Однако голод пересилил и перец. Разбавляя суп водой, и посмеиваясь над тарелочкой с маленькими зелёными перчиками, что официант принёс на тот случай, если еда вдруг покажется гостям недостаточно острой, они съели почти всё. Но от такой немыслимой остроты Тёму слегка затошнило, и он выскочил на улицу, глотая душный воздух.
— Всё, поужинали, — процедил он, — теперь в номер, спать. Я очень устал.
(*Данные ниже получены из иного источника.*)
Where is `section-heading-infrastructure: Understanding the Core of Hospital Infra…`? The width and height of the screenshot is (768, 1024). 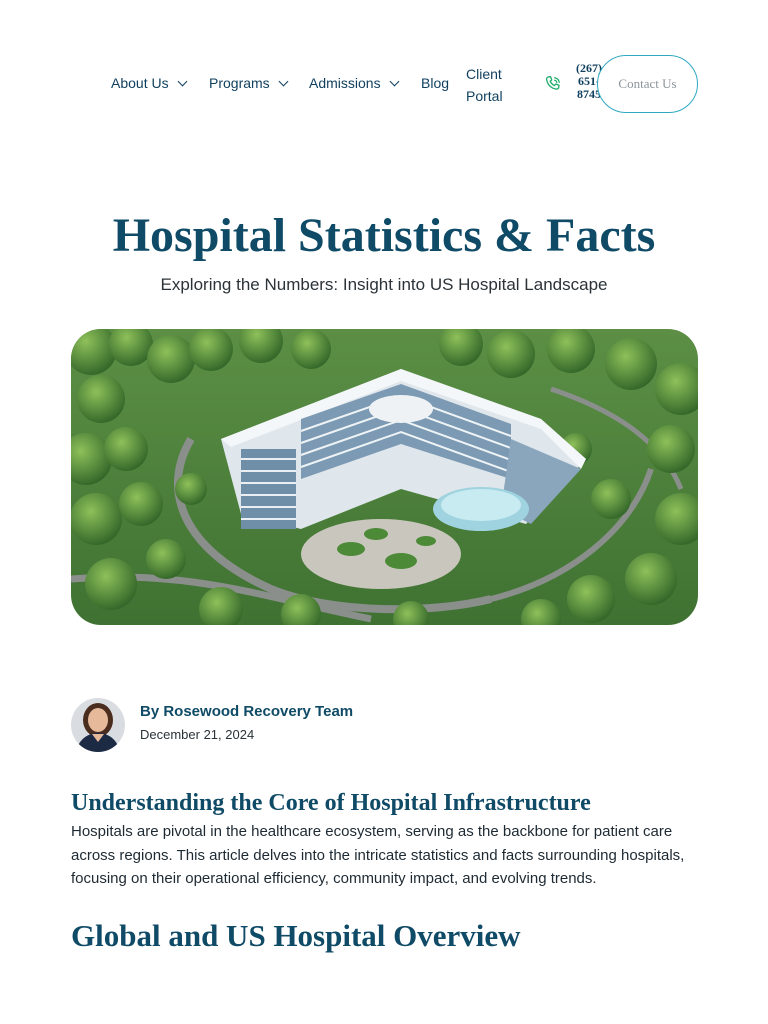
section-heading-infrastructure: Understanding the Core of Hospital Infra… is located at coordinates (331, 803).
— Ага, — согласилась Лена.
Тёма усомнился в этом чересчур быстром «ага» и оказался прав. Метёлке, как зажиточному дикарю, залетевшему в супермаркет, хотелось всего и сразу. Она так и норовила сейчас же всё успеть и попробовать. Как будто этот день был у неё последним в жизни. Между тем мрак Тёминой усталости густел с каждой минутой, и застывал, как клей, концентрируясь где-то на подошвах. Ноги потяжелели и с каждым шагом отлеплялись от асфальта всё трудней. Хотелось лечь и заснуть. Мрачные закутки переулков стали казаться уютными, пышные коврики магазинов манили своей мягкостью, а выставленные на улицу огромные чемоданы, открытые для продажи — представлялись комфортными кроватями, идеально подходящими для сна.